S&P Downgrades Show Some Regional Banks Still Face Rising Pressures

(Yahoo!Finance) - S&P Global downgraded its bond ratings for several US regional banks, another reminder of the many challenges facing an industry roiled by high interest rates, rising funding costs and eroding profitability.

The agency lowered ratings for Associated Bank (ASB), Comerica (CMA), Key Bank (KEY), UMB Financial Corp (UMBF) and Valley National Bancorp (VLY). It also revised outlooks for River City Bank and S&T Bank (STBA) to negative while maintaining a negative outlook for Zions Bancorporation (ZION).

Those stocks were down slightly in Tuesday's premarket trading.

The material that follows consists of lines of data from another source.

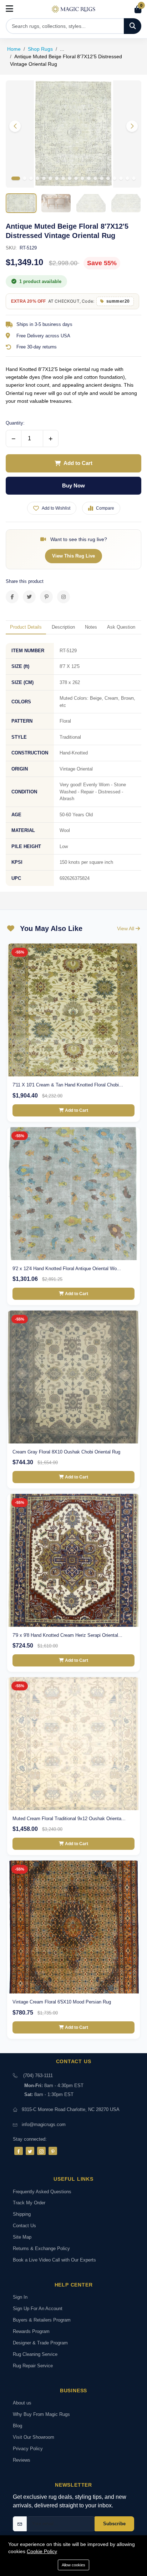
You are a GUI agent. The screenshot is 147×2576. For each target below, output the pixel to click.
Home (14, 49)
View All (126, 928)
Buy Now (73, 485)
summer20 (118, 301)
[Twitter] (30, 2151)
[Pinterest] (53, 2151)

The KBW Nasdaq regional bank index (^KRX) has fallen .85% so far this week and is poised for its weakest month since turmoil roiled the entire industry in March.

The downgrades from S&P Global announced on Monday night came two weeks after Moody’s Investors Service downgraded 10 mid-sized institutions by a single notchwarned about a review of six additional lenders and assigned a negative outlook to 11 others.

A Fitch Ratings analyst has also warned that the entire industry could be downgraded to A+ from AA-, which could trigger cuts for some of the country's largest banks and sweeping downward adjustments for smaller rivals.

The pressure on the industry comes from the Federal Reserve's aggressive campaign to cool inflation with higher interest rates, which has in turn lowered the value of bonds held by many institutions and forced many institutions to pay more to attract or keep deposits.

That, in turn, has lowered profits and heightened the risk of liquidity problems. Three sizable banks, including Silicon Valley Bank and First Republic, failed in the spring after depositors pulled their funds in a mass exit.

Many depositors have "shifted their funds into higher-interest-bearing accounts, increasing banks’ funding costs," S&P said. "The decline in deposits has squeezed liquidity for many banks while the value of their securities — which make up a large part of their liquidity — has fallen."

Deposits held by FDIC-insured banks have fallen 6% since the beginning of 2022, according to S&P Global.

The danger to banks affected by downgrades is that their efforts to raise money with bond sales could get more expensive, thus placing even more pressure on their profits. And if the value of the Treasury bonds they own as investments continues to fall that will put pressure on balance sheets by increasing unrealized losses.

All of this has the potential to create a so-called "doom loop" for some regional banks, NewEdge Wealth senior portfolio manager Ben Emons told Yahoo Finance earlier this month.

"If Treasury yields go up and the value of Treasuries declines, it pressures the stock price of regional banks, who then have to sell those Treasury bonds to make up for those losses and also build up reserves," he said. "And that can further affect their stock price."

Despite S&P’s expectation for profitability to "likely worsen further in 2024," the agency said the outlook for most US banks remains stable thanks in part to an emergency bank funding program initiated by US regulators and the "greater-than-anticipated resilience" of the US economy.

But profitability for the select banks is "likely to continue declining as long as the Federal Reserve is quantitatively tightening," the ratings agency added.